[Python-ideas] dict.merge(d1, d2, ...) (Counter proposal for PEP 584)
Guido van Rossum
guido at python.org
Thu Mar 21 12:11:18 EDT 2019
On Thu, Mar 21, 2019 at 7:45 AM Antoine Pitrou <solipsis at pitrou.net> wrote:
> On Tue, 5 Mar 2019 16:39:40 +0900
> INADA Naoki <songofacandy at gmail.com>
> > I think some people in favor of PEP 584 just want
> > single expression for merging dicts without in-place update.
> > But I feel it's abuse of operator overload. I think functions
> > and methods are better than operator unless the operator
> > has good math metaphor, or very frequently used as concatenate
> > strings.
> > This is why function and methods are better:
> > * Easy to search.
> > * Name can describe it's behavior better than abused operator.
> > * Simpler lookup behavior. (e.g. subclass and __iadd__)
> > Then, I propose `dict.merge` method. It is outer-place version
> > of `dict.update`, but accepts multiple dicts. (dict.update()
> > can be updated to accept multiple dicts, but it's not out of scope).

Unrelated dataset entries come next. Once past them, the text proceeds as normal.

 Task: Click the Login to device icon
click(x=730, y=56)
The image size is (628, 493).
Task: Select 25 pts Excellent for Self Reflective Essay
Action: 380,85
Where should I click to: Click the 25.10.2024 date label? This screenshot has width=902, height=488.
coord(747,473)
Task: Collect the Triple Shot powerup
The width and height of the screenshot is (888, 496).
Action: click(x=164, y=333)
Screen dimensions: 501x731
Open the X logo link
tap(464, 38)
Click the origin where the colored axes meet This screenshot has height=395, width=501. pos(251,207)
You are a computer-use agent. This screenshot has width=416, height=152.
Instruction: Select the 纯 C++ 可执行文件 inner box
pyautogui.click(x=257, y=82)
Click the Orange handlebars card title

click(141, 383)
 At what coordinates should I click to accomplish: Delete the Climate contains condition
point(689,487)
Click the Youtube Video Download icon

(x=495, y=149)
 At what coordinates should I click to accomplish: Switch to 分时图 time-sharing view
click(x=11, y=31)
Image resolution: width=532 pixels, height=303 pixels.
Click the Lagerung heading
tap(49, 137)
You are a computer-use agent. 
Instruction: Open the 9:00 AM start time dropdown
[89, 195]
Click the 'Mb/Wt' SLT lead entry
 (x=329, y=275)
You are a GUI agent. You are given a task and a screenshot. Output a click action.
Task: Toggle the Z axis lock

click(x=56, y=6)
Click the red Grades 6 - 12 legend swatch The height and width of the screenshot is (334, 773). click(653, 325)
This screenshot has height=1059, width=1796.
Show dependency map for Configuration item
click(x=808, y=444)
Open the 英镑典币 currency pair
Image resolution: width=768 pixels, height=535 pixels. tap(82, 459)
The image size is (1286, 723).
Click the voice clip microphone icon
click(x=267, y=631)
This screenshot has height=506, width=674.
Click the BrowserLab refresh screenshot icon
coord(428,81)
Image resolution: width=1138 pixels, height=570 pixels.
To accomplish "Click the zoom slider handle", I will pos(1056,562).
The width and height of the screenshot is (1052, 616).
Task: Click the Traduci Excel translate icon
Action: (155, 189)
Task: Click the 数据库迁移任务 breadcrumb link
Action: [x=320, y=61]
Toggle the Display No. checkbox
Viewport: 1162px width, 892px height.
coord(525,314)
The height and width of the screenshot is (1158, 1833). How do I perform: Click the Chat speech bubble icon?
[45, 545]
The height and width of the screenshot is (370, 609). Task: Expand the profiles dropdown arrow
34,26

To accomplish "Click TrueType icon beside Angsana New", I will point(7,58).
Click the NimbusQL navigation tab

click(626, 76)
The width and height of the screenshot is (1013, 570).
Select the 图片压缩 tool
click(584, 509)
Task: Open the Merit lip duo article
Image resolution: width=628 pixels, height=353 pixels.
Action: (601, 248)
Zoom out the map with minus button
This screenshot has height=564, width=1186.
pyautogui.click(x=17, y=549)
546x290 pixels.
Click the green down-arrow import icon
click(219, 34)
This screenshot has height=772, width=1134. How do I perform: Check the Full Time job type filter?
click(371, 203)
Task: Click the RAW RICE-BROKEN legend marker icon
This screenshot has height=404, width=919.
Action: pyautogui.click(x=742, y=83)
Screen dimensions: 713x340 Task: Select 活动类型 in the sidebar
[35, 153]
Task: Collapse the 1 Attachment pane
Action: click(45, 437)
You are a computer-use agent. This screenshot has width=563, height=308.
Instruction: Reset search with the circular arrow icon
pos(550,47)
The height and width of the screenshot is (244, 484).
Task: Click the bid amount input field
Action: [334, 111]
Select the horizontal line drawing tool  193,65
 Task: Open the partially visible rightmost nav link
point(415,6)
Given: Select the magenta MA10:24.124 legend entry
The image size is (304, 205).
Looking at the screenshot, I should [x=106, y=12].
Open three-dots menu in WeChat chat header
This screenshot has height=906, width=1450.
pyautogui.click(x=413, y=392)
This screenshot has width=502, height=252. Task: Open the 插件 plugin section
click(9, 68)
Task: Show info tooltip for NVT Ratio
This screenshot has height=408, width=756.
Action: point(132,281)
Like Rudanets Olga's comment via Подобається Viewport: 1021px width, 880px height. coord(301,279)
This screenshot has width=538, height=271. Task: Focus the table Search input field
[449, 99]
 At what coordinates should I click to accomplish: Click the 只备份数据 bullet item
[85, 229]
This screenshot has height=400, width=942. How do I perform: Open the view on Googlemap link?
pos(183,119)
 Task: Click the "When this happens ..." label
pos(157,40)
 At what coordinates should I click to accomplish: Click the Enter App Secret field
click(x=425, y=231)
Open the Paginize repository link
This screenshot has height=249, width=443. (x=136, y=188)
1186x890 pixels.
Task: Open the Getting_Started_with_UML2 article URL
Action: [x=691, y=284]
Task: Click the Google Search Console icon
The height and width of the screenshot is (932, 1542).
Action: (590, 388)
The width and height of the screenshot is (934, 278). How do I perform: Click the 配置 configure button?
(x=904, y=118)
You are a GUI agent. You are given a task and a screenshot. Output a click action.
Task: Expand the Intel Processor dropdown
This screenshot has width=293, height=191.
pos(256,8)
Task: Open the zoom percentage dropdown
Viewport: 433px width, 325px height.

> > * d = d1.merge(d2) # d = d1.copy(); d.update(d2)
> One should also be able to write `d = dict.merge(d1, d2, ...)`
> If dict merging is important enough to get a new spelling, then I think
> this proposal is the best: explicit, unambiguous, immediately
> understandable and easy to remember.
I don't find it easy to understand or remember that d1.update(d2) modifies
d1 in place, while d1.merge(d2) first copies d1.
Maybe the name can indicate the copying stronger? Like we did with sorting:
l.sort() sorts in-place, while sorted(l) returns a sorted copy.